Records excerpted from a collection —
☆ ☆ ☆ ☆ ☆ ☆ ☆

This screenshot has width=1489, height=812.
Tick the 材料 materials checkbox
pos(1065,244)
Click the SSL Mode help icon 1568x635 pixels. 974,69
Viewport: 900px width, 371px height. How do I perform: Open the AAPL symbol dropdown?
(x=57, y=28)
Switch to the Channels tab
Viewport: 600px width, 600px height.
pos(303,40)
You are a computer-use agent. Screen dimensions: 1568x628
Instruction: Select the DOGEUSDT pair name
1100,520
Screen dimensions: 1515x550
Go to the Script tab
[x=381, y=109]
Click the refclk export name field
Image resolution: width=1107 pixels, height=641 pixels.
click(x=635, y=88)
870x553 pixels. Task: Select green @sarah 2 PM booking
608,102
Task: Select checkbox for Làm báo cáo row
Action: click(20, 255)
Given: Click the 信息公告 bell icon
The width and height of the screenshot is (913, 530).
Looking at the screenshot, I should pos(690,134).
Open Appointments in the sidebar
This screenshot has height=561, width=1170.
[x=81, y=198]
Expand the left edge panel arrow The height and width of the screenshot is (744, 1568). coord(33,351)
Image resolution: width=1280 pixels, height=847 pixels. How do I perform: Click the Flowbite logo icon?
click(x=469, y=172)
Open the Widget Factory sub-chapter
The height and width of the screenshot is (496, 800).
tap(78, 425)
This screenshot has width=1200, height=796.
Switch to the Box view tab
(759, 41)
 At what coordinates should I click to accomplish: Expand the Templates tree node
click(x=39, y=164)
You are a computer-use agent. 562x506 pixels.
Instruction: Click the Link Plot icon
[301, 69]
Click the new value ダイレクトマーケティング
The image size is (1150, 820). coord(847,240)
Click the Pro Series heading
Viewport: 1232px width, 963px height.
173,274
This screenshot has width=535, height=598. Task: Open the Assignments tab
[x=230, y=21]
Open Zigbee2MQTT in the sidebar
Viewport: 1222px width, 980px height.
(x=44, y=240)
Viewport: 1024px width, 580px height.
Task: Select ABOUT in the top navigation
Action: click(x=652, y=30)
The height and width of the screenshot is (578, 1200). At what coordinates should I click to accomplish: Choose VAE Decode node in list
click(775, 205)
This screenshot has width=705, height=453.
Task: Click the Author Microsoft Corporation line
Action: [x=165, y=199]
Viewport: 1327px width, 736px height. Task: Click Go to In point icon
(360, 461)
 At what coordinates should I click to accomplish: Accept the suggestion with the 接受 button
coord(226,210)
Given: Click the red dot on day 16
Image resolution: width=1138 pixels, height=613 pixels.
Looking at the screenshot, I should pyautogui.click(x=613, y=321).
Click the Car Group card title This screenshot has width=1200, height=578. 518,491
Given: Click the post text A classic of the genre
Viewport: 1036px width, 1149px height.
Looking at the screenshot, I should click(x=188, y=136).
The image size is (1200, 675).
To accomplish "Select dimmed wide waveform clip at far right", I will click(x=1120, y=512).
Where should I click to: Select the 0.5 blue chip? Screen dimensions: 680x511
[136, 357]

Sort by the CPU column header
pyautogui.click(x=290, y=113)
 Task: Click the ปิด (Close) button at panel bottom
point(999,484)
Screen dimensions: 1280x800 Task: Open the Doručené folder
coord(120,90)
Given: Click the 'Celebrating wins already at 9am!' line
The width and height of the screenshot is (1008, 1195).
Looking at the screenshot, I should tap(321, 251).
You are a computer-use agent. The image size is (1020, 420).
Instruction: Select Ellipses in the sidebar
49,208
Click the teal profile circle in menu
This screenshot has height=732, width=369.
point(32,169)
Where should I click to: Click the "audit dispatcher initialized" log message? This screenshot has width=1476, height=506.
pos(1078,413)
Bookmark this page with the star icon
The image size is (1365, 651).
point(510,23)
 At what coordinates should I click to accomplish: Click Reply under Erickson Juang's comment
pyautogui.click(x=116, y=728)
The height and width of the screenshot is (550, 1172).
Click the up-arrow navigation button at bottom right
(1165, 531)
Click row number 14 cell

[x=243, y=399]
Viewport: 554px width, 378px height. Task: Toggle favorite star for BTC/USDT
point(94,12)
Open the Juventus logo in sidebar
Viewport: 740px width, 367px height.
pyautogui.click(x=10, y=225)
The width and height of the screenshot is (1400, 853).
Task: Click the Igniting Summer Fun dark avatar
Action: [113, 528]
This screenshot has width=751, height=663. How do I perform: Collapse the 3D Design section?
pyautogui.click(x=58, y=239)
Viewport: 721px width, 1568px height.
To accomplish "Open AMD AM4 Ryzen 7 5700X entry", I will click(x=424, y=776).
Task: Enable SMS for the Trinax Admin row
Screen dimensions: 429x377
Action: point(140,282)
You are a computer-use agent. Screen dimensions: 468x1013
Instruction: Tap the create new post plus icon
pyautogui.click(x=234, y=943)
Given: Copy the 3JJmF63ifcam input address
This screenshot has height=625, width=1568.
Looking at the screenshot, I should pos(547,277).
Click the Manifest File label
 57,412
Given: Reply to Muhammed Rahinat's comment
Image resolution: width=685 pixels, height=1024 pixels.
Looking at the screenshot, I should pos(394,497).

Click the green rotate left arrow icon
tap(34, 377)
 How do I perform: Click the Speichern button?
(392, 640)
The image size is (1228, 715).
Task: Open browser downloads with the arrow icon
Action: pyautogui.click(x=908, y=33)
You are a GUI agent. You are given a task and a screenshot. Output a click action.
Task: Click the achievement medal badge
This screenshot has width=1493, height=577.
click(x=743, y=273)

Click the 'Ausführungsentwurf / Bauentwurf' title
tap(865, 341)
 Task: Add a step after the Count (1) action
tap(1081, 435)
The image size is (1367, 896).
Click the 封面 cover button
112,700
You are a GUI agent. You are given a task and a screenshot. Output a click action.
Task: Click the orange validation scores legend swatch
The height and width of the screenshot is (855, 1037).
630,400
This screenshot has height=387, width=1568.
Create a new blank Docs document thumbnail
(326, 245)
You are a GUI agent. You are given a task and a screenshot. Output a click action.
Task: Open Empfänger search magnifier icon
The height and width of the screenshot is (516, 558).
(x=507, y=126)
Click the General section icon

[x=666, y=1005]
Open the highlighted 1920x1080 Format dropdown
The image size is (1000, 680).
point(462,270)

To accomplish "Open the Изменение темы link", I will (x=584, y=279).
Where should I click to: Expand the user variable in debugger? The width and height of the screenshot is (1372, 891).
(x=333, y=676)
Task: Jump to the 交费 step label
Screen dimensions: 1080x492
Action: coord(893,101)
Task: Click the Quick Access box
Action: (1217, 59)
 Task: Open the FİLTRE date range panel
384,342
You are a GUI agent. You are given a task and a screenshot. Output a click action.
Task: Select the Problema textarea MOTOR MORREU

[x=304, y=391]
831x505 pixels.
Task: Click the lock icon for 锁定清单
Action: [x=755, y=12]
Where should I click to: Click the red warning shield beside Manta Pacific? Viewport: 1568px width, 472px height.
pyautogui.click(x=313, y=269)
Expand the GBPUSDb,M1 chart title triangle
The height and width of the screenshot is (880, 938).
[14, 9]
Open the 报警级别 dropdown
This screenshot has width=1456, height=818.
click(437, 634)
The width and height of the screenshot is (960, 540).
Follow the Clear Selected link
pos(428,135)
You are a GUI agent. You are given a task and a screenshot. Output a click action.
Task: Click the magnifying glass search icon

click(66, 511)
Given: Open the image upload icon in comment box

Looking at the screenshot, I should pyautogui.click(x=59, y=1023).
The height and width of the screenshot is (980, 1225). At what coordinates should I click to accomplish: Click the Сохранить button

☆ ☆ ☆ ☆ ☆ ☆ ☆

WHAT IS NEEDED —
Give back the records above exactly, limited to the lines between the one holding "The height and width of the screenshot is (855, 1037)." and the one holding "Open the highlighted", inclusive.

SOLUTION FOR THIS EXERCISE —
The height and width of the screenshot is (855, 1037).
630,400
This screenshot has height=387, width=1568.
Create a new blank Docs document thumbnail
(326, 245)
You are a GUI agent. You are given a task and a screenshot. Output a click action.
Task: Open Empfänger search magnifier icon
The height and width of the screenshot is (516, 558).
(x=507, y=126)
Click the General section icon

[x=666, y=1005]
Open the highlighted 1920x1080 Format dropdown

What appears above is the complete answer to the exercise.